Describe a task, either with a comment or inherently due to the structure of your code and the identifiers chosen, and then use code blocks to create a hierarchical relationship there where the language itself doesn't enforce one. For example:
public void sendAdminMessage(String msg) throws IOException {
MessageService service; {
String senderKey = properties.get("admin-message-server");
service = MessageService.of(senderKey);
if (!ms.available()) {
throw new MessageServiceException("Not available: " + senderKey);
}
}
/* workaround for issue 1298: Stop sending passwords. */ {
final Pattern p = Pattern.compile("^(.*?)\"pass\":.*(\"stamp\".*)$");
Matcher m = p.matcher(msg);
if (m.matches()) msg = m.group(1) + m.group(2);
}
...
}
The above is just some sample code to explain the concept. The first block is 'documented' by what is immediately preceding it: That block serves to initialize the service
variable. The second block is documented by a comment. In both cases, the block provide 'scope' for the comment/variable declaration: They explain where that particular process ends. It's an alternative to this much more common style:
public void sendAdminMessage(String msg) throws IOException {
// START: initialize service
String senderKey = properties.get("admin-message-server");
MessageService service = MessageService.of(senderKey);
if (!ms.available()) {
throw new MessageServiceException("Not available: " + senderKey);
}
// END: initialize service
// START: workaround for issue 1298: Stop sending passwords.
final Pattern p = Pattern.compile("^(.*?)\"pass\":.*(\"stamp\".*)$");
Matcher m = p.matcher(msg);
if (m.matches()) msg = m.group(1) + m.group(2);
// END: workaround for issue 1298: Stop sending passwords.
...
}
The blocks are better, though: They let you use your editor tooling to navigate more efficiently ('go to end of block'), they scope the local variables used within the block so that they cannot escape, and most of all, they align the concept of containment: You are already familiar, as java programmer, with the concept of containment: for blocks, if blocks, method blocks: They are all expressions of hierarchy in code flow. Containment for code for documentary reasons instead of technical is still containment. Why use a different mechanism? Consistency is useful. Less mental load.

- TASKS TO CARRY OUT:
(a) Translate the sentence "The second block is documented by a comment." from the passage on using code blocks for documentation into German.
(b) Carry on the passage on using code blocks for documentation with the next few sentences after its final line.

- INPUT DATA:
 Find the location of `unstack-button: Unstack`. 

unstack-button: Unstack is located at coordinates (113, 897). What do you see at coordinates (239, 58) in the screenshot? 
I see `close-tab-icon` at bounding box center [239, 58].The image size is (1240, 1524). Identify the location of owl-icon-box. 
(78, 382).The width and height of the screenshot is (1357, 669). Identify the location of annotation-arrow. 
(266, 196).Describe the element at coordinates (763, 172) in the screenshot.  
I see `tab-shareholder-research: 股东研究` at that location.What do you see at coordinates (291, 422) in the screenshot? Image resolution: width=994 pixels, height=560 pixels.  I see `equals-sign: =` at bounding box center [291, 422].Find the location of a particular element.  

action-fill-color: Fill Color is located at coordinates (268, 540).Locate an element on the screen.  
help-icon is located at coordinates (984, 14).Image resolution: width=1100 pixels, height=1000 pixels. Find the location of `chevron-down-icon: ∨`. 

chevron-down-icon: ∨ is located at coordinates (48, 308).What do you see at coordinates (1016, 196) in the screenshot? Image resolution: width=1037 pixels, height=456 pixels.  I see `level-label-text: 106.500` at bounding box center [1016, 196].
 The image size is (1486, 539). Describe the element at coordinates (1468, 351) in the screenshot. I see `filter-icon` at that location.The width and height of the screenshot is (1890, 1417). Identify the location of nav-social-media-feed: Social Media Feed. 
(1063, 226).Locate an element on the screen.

- ANSWER SET:
(a) Der zweite Block wird durch einen Kommentar dokumentiert.

(b)
NB: Most likely the best design is to isolate the initialisation of the MessageService object to a separate method. However, this does lead to spaghettification: At some point isolating a simple and easily understood task to a method makes it harder to reason about method structure: By isolating it, you've turned the job of initializing the messageservice into a black box (at least, until you look at the helper method), and to fully read the code in order of how it flows, you need to hop around all over your source files. That's usually the better choice (the alternative is very long methods that are hard to test, or reuse parts of), but there are times when it's not. For example, if your block contains references to a significant number of local variables: If you make a helper method you'd have to pass all those variables. A method is also not control flow and local variable transparent (a helper method cannot break out of the loop from the main method, and a helper method cannot see or modify the local variables from the main method). Sometimes that's an impediment.